Start of INFORMATION GIVEN

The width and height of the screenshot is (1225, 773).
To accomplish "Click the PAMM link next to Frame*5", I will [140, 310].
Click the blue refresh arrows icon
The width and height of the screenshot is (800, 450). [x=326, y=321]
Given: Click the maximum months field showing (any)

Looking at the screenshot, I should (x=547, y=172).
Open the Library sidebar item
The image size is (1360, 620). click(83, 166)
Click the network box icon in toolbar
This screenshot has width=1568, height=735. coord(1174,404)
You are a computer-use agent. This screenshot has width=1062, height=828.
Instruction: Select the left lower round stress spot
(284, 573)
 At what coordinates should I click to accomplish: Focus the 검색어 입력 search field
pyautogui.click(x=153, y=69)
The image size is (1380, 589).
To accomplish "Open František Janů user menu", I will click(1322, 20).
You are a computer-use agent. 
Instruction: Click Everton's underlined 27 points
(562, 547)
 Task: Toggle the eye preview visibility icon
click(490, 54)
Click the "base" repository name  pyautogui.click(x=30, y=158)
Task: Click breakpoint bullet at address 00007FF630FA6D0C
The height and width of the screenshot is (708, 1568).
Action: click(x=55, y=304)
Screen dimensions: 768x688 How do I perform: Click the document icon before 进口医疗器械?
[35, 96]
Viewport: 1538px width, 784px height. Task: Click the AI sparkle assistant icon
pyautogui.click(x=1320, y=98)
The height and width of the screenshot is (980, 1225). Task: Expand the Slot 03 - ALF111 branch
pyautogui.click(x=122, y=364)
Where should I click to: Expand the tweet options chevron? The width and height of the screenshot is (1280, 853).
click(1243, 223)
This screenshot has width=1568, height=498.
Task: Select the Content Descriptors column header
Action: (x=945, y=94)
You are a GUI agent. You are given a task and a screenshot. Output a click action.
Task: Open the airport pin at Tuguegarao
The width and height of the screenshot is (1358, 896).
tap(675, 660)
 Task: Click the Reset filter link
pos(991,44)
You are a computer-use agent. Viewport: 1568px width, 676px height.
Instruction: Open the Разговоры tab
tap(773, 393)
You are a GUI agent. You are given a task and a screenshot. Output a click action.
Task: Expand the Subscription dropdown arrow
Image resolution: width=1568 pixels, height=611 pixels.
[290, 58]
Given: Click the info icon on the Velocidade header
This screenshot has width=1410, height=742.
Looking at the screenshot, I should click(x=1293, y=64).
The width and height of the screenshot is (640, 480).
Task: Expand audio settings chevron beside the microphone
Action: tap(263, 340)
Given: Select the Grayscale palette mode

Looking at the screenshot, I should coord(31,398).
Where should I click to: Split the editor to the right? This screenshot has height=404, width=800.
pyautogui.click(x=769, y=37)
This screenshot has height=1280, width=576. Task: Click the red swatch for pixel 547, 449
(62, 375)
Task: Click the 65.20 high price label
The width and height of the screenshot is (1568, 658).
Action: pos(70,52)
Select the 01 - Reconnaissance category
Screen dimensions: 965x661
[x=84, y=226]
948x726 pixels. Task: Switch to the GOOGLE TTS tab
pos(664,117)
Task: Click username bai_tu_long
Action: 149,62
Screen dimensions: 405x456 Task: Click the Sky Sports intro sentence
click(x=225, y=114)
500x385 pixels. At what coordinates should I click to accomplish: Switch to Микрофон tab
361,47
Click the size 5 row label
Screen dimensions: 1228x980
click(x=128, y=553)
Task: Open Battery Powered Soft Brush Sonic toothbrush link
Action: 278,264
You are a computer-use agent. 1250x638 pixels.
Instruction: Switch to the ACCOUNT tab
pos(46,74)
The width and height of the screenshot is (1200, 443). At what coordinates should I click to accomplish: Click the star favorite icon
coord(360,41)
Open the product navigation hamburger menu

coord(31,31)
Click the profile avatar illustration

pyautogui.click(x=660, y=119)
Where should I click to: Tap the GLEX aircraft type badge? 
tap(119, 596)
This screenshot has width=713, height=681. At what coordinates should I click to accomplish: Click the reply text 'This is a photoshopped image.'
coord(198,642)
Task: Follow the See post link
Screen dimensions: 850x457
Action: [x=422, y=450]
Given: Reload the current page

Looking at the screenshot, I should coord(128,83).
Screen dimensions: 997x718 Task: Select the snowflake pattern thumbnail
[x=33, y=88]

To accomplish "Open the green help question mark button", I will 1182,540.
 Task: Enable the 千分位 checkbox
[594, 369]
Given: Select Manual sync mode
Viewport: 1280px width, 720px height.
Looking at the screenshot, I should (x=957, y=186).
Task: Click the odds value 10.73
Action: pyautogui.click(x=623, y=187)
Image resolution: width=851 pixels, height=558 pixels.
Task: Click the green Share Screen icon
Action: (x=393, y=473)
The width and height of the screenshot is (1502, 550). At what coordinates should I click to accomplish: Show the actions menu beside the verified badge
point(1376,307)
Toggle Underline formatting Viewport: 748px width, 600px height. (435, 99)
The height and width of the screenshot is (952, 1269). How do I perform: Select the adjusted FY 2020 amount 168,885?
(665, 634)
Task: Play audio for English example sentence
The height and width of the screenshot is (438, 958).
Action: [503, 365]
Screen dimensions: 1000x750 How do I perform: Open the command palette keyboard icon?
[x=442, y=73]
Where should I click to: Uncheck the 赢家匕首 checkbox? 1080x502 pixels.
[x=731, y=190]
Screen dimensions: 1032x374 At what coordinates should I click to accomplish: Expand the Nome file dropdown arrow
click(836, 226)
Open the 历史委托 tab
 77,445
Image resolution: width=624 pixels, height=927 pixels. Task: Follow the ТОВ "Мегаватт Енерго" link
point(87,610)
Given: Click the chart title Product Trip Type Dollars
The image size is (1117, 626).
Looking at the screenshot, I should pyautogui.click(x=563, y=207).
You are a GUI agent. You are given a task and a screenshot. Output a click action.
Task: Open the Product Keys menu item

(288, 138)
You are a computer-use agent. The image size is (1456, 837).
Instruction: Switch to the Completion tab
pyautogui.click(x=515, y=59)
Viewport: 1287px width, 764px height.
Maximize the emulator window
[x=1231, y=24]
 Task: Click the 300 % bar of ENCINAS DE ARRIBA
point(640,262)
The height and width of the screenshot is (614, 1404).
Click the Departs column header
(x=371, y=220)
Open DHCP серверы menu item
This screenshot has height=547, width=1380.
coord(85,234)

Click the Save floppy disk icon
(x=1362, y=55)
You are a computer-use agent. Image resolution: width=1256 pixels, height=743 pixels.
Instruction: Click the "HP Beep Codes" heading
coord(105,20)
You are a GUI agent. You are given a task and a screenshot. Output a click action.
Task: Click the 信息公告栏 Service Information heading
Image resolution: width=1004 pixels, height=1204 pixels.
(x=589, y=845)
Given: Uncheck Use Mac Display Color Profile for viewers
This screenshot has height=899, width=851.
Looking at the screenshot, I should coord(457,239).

End of INFORMATION GIVEN

YOUR ASSIGNMENT> What is needed is a word-for-word copy of all the records above.

RESULT BELOW>
The width and height of the screenshot is (1225, 773).
To accomplish "Click the PAMM link next to Frame*5", I will [140, 310].
Click the blue refresh arrows icon
The width and height of the screenshot is (800, 450). [x=326, y=321]
Given: Click the maximum months field showing (any)

Looking at the screenshot, I should (x=547, y=172).
Open the Library sidebar item
The image size is (1360, 620). click(83, 166)
Click the network box icon in toolbar
This screenshot has width=1568, height=735. coord(1174,404)
You are a computer-use agent. This screenshot has width=1062, height=828.
Instruction: Select the left lower round stress spot
(284, 573)
 At what coordinates should I click to accomplish: Focus the 검색어 입력 search field
pyautogui.click(x=153, y=69)
The image size is (1380, 589).
To accomplish "Open František Janů user menu", I will click(1322, 20).
You are a computer-use agent. 
Instruction: Click Everton's underlined 27 points
(562, 547)
 Task: Toggle the eye preview visibility icon
click(490, 54)
Click the "base" repository name  pyautogui.click(x=30, y=158)
Task: Click breakpoint bullet at address 00007FF630FA6D0C
The height and width of the screenshot is (708, 1568).
Action: click(x=55, y=304)
Screen dimensions: 768x688 How do I perform: Click the document icon before 进口医疗器械?
[35, 96]
Viewport: 1538px width, 784px height. Task: Click the AI sparkle assistant icon
pyautogui.click(x=1320, y=98)
The height and width of the screenshot is (980, 1225). Task: Expand the Slot 03 - ALF111 branch
pyautogui.click(x=122, y=364)
Where should I click to: Expand the tweet options chevron? The width and height of the screenshot is (1280, 853).
click(1243, 223)
This screenshot has width=1568, height=498.
Task: Select the Content Descriptors column header
Action: (x=945, y=94)
You are a GUI agent. You are given a task and a screenshot. Output a click action.
Task: Open the airport pin at Tuguegarao
The width and height of the screenshot is (1358, 896).
tap(675, 660)
 Task: Click the Reset filter link
pos(991,44)
You are a computer-use agent. Viewport: 1568px width, 676px height.
Instruction: Open the Разговоры tab
tap(773, 393)
You are a GUI agent. You are given a task and a screenshot. Output a click action.
Task: Expand the Subscription dropdown arrow
Image resolution: width=1568 pixels, height=611 pixels.
[290, 58]
Given: Click the info icon on the Velocidade header
This screenshot has width=1410, height=742.
Looking at the screenshot, I should click(x=1293, y=64).
The width and height of the screenshot is (640, 480).
Task: Expand audio settings chevron beside the microphone
Action: tap(263, 340)
Given: Select the Grayscale palette mode

Looking at the screenshot, I should coord(31,398).
Where should I click to: Split the editor to the right? This screenshot has height=404, width=800.
pyautogui.click(x=769, y=37)
This screenshot has height=1280, width=576. Task: Click the red swatch for pixel 547, 449
(62, 375)
Task: Click the 65.20 high price label
The width and height of the screenshot is (1568, 658).
Action: pos(70,52)
Select the 01 - Reconnaissance category
Screen dimensions: 965x661
[x=84, y=226]
948x726 pixels. Task: Switch to the GOOGLE TTS tab
pos(664,117)
Task: Click username bai_tu_long
Action: 149,62
Screen dimensions: 405x456 Task: Click the Sky Sports intro sentence
click(x=225, y=114)
500x385 pixels. At what coordinates should I click to accomplish: Switch to Микрофон tab
361,47
Click the size 5 row label
Screen dimensions: 1228x980
click(x=128, y=553)
Task: Open Battery Powered Soft Brush Sonic toothbrush link
Action: 278,264
You are a computer-use agent. 1250x638 pixels.
Instruction: Switch to the ACCOUNT tab
pos(46,74)
The width and height of the screenshot is (1200, 443). At what coordinates should I click to accomplish: Click the star favorite icon
coord(360,41)
Open the product navigation hamburger menu

coord(31,31)
Click the profile avatar illustration

pyautogui.click(x=660, y=119)
Where should I click to: Tap the GLEX aircraft type badge? 
tap(119, 596)
This screenshot has width=713, height=681. At what coordinates should I click to accomplish: Click the reply text 'This is a photoshopped image.'
coord(198,642)
Task: Follow the See post link
Screen dimensions: 850x457
Action: [x=422, y=450]
Given: Reload the current page

Looking at the screenshot, I should coord(128,83).
Screen dimensions: 997x718 Task: Select the snowflake pattern thumbnail
[x=33, y=88]

To accomplish "Open the green help question mark button", I will 1182,540.
 Task: Enable the 千分位 checkbox
[594, 369]
Given: Select Manual sync mode
Viewport: 1280px width, 720px height.
Looking at the screenshot, I should (x=957, y=186).
Task: Click the odds value 10.73
Action: pyautogui.click(x=623, y=187)
Image resolution: width=851 pixels, height=558 pixels.
Task: Click the green Share Screen icon
Action: (x=393, y=473)
The width and height of the screenshot is (1502, 550). At what coordinates should I click to accomplish: Show the actions menu beside the verified badge
point(1376,307)
Toggle Underline formatting Viewport: 748px width, 600px height. (435, 99)
The height and width of the screenshot is (952, 1269). How do I perform: Select the adjusted FY 2020 amount 168,885?
(665, 634)
Task: Play audio for English example sentence
The height and width of the screenshot is (438, 958).
Action: [503, 365]
Screen dimensions: 1000x750 How do I perform: Open the command palette keyboard icon?
[x=442, y=73]
Where should I click to: Uncheck the 赢家匕首 checkbox? 1080x502 pixels.
[x=731, y=190]
Screen dimensions: 1032x374 At what coordinates should I click to accomplish: Expand the Nome file dropdown arrow
click(836, 226)
Open the 历史委托 tab
 77,445
Image resolution: width=624 pixels, height=927 pixels. Task: Follow the ТОВ "Мегаватт Енерго" link
point(87,610)
Given: Click the chart title Product Trip Type Dollars
The image size is (1117, 626).
Looking at the screenshot, I should pyautogui.click(x=563, y=207).
You are a GUI agent. You are given a task and a screenshot. Output a click action.
Task: Open the Product Keys menu item

(288, 138)
You are a computer-use agent. The image size is (1456, 837).
Instruction: Switch to the Completion tab
pyautogui.click(x=515, y=59)
Viewport: 1287px width, 764px height.
Maximize the emulator window
[x=1231, y=24]
 Task: Click the 300 % bar of ENCINAS DE ARRIBA
point(640,262)
The height and width of the screenshot is (614, 1404).
Click the Departs column header
(x=371, y=220)
Open DHCP серверы menu item
This screenshot has height=547, width=1380.
coord(85,234)

Click the Save floppy disk icon
(x=1362, y=55)
You are a computer-use agent. Image resolution: width=1256 pixels, height=743 pixels.
Instruction: Click the "HP Beep Codes" heading
coord(105,20)
You are a GUI agent. You are given a task and a screenshot. Output a click action.
Task: Click the 信息公告栏 Service Information heading
Image resolution: width=1004 pixels, height=1204 pixels.
(x=589, y=845)
Given: Uncheck Use Mac Display Color Profile for viewers
This screenshot has height=899, width=851.
Looking at the screenshot, I should coord(457,239).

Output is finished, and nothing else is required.